We LOVE what we’re doing! We LOVE our customers! It’s just tough getting people taken care of right now.

What’s written below was posted in a cycling-industry-only private Facebook group, detailing what it’s like, working in bicycle retail, right now. Please note that all of us in bicycle retail are honored by the support our customers have shown us throughout the Covid-19 crisis. But none of us were prepared to see the instrument of our trade and love, the bicycle, suddenly become key to mentally and physically getting through these strange times we live in. So please, do t read this as shops being frustrated with customers. Rather, it’s shops frustrated that we can’t do a better job of taking care of them.

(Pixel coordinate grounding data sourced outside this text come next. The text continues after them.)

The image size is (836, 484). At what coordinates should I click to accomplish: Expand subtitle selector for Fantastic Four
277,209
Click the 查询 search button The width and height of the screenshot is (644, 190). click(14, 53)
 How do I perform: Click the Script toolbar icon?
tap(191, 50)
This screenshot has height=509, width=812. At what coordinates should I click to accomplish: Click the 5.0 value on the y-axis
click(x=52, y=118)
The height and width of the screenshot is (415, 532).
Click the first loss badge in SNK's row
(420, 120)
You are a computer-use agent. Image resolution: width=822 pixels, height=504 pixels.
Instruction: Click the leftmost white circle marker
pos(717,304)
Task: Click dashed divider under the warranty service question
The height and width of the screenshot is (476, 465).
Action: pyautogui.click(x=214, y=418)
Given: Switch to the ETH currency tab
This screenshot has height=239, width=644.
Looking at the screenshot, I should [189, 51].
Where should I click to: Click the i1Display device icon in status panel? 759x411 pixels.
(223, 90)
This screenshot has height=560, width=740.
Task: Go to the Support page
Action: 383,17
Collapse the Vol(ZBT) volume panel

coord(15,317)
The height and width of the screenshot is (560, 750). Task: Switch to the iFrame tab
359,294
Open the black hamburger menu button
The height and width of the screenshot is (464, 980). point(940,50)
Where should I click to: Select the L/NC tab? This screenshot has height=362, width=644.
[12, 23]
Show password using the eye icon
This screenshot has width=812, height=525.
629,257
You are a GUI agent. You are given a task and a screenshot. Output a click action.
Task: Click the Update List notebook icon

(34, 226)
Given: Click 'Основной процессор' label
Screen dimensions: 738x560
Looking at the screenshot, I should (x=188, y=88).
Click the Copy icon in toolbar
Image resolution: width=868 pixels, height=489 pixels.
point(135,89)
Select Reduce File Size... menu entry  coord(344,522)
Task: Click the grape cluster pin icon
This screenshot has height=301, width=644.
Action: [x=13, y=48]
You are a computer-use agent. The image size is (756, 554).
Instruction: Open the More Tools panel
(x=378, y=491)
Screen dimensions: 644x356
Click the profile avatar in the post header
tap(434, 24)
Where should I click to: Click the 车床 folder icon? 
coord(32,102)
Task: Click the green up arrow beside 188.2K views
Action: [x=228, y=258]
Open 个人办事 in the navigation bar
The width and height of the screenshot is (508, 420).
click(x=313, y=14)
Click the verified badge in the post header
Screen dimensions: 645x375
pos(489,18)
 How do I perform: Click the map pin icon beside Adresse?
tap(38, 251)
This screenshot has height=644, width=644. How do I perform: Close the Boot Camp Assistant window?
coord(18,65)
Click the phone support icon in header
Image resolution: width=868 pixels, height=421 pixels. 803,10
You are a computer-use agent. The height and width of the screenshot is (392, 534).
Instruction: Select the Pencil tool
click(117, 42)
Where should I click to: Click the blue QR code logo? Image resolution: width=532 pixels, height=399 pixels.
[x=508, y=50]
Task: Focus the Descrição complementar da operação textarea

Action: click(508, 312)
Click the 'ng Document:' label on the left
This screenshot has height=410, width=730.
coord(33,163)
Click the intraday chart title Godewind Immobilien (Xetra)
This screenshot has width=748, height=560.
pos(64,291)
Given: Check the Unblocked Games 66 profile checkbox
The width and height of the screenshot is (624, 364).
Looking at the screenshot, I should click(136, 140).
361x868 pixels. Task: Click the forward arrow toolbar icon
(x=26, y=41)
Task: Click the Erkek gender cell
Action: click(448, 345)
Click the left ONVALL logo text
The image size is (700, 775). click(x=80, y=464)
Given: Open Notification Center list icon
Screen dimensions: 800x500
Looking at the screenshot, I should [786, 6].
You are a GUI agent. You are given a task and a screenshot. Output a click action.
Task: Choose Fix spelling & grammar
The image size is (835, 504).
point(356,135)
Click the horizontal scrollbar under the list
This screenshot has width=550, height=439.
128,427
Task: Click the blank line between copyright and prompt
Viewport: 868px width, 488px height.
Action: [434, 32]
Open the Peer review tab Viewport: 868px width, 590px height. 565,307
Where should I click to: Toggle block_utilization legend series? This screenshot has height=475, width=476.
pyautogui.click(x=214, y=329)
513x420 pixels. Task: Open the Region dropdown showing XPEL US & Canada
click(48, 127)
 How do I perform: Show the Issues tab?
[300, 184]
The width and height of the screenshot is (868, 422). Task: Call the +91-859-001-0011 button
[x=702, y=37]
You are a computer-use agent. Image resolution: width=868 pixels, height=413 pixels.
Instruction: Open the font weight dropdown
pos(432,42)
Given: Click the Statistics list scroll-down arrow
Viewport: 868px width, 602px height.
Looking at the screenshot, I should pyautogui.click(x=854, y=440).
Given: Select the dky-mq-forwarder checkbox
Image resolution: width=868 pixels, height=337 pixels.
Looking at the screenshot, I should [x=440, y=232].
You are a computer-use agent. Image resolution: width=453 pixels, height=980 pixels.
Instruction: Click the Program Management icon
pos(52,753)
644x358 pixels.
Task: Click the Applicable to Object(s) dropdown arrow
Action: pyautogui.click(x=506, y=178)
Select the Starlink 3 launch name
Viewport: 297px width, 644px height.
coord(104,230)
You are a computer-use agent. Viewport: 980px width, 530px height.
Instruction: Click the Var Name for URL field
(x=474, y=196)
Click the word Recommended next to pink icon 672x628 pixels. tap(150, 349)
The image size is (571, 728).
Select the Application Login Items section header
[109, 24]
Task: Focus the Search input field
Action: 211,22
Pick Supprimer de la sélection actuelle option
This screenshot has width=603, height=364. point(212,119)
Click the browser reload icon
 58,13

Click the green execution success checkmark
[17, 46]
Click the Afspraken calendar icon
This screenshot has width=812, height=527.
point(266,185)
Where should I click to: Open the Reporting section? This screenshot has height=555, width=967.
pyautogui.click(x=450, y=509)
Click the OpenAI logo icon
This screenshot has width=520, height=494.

And by the way, the author is me. –Mike


It’s sooooooooo stressful on staff to have people lined up outside the door, waiting to come in. I don’t think someone on “the other side” (the consumer) can possibly understand what we go through. We WANT to get them taken care of!

I don’t think anyone quite figured out what the effect of not allowing people to come in and browse would actually be. Very early on, we figured it would be a filter, something that would slow down the number of people coming to see us, but those people that did would be more likely to buy something.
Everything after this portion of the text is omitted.